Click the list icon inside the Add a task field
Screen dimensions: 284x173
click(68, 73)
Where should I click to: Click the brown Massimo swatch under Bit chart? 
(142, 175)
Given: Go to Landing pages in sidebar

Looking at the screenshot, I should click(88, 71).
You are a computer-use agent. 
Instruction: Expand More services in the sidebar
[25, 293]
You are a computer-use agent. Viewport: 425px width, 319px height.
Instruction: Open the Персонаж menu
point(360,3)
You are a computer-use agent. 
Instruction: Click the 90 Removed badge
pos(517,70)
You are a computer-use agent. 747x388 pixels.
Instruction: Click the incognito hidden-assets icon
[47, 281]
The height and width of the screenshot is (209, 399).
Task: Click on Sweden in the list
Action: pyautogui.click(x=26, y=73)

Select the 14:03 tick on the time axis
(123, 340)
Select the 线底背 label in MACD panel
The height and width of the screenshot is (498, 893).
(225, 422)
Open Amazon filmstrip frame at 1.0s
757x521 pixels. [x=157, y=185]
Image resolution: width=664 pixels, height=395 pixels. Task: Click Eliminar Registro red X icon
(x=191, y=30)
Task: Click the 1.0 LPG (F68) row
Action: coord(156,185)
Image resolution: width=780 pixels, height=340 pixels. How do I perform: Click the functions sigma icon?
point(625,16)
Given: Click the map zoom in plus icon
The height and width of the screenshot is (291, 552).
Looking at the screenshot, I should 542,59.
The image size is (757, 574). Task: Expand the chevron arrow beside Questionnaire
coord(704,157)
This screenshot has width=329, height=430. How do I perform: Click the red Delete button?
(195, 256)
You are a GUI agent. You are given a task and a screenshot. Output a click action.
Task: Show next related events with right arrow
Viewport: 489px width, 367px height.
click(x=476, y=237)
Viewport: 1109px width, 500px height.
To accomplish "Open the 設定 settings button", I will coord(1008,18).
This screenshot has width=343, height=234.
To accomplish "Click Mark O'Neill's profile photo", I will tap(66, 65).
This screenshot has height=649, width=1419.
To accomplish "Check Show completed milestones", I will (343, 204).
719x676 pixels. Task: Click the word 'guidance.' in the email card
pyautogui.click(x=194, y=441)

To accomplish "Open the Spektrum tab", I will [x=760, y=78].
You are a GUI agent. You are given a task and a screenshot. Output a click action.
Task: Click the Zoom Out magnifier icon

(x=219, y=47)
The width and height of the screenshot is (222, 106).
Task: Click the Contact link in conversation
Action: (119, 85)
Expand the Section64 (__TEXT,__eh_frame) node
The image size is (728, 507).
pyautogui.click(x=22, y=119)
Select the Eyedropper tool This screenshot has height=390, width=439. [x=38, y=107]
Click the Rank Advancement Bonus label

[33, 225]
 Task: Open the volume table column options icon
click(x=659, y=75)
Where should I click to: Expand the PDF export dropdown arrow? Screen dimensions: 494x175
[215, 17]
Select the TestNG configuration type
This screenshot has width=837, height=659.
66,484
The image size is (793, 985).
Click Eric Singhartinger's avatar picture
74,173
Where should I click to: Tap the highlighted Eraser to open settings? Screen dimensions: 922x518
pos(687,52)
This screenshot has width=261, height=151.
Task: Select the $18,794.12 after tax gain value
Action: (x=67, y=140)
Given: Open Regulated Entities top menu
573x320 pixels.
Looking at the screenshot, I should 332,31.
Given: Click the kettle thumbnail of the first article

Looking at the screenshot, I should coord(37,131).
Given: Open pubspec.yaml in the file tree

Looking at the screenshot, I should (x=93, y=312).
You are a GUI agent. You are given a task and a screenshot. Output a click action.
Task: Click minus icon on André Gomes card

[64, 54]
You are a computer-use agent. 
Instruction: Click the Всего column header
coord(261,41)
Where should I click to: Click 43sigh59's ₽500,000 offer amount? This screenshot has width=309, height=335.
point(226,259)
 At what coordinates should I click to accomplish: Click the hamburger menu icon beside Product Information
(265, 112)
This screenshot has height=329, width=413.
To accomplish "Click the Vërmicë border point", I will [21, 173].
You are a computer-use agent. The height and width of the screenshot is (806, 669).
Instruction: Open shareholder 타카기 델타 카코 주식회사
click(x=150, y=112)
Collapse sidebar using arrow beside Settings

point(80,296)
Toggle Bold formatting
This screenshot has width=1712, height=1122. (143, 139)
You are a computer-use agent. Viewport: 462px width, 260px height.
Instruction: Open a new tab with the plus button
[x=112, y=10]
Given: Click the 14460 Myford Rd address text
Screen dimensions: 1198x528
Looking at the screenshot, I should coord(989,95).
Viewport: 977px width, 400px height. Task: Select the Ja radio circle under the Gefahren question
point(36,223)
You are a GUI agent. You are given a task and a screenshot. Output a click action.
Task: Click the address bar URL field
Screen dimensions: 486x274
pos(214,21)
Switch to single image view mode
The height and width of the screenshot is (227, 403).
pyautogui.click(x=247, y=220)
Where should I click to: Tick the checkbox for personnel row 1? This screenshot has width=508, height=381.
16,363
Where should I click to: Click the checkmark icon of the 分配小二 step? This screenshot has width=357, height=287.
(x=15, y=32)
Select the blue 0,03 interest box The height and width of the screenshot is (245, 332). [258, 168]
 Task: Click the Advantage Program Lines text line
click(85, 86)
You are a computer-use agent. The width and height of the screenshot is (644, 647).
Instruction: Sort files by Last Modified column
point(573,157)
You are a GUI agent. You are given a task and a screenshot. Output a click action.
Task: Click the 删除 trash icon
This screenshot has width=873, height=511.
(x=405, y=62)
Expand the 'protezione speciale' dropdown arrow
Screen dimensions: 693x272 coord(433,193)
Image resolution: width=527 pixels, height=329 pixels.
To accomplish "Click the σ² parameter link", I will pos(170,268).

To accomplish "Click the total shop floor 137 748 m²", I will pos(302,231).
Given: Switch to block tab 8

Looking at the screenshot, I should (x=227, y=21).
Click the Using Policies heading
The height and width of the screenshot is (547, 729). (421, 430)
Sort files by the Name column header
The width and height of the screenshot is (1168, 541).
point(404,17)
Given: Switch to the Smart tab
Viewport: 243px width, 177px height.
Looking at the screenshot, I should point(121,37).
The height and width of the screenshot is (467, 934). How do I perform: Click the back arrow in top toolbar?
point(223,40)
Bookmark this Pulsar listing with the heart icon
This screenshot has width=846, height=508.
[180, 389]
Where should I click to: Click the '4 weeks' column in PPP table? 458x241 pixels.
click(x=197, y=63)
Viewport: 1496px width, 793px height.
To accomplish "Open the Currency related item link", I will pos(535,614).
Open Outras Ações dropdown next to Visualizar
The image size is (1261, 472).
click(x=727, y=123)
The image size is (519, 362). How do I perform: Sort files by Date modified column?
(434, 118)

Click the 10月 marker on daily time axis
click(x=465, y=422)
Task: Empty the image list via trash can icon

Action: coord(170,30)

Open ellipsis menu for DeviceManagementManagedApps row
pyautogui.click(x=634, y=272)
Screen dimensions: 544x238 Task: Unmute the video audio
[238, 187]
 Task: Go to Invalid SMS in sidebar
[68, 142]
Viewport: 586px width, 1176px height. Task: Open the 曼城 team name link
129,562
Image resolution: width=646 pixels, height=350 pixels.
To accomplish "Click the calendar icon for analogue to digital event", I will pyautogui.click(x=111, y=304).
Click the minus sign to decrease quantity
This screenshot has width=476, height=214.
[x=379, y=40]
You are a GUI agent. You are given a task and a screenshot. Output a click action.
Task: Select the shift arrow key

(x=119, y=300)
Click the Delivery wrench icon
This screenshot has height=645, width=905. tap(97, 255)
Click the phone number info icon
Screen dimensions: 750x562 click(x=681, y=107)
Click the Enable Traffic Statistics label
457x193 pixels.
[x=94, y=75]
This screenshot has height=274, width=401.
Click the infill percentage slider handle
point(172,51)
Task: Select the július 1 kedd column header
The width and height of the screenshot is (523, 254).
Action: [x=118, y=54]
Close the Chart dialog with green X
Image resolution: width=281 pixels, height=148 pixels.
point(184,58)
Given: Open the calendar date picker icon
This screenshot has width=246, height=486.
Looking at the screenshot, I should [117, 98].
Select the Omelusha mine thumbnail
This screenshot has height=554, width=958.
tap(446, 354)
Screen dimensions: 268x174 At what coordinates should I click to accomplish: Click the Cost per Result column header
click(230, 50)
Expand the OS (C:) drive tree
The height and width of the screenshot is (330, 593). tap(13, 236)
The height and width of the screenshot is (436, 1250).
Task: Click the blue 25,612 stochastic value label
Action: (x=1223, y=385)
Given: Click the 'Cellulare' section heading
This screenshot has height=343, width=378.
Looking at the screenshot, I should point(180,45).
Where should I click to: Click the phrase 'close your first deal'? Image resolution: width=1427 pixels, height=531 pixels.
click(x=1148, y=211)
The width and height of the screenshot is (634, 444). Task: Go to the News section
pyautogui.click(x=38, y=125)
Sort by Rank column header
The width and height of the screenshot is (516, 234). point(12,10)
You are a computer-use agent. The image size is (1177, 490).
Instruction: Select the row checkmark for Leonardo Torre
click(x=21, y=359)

The problem: Each line above where the word "field" occurs should be returned in full.

Output for this task:
Click the list icon inside the Add a task field
Task: Click the address bar URL field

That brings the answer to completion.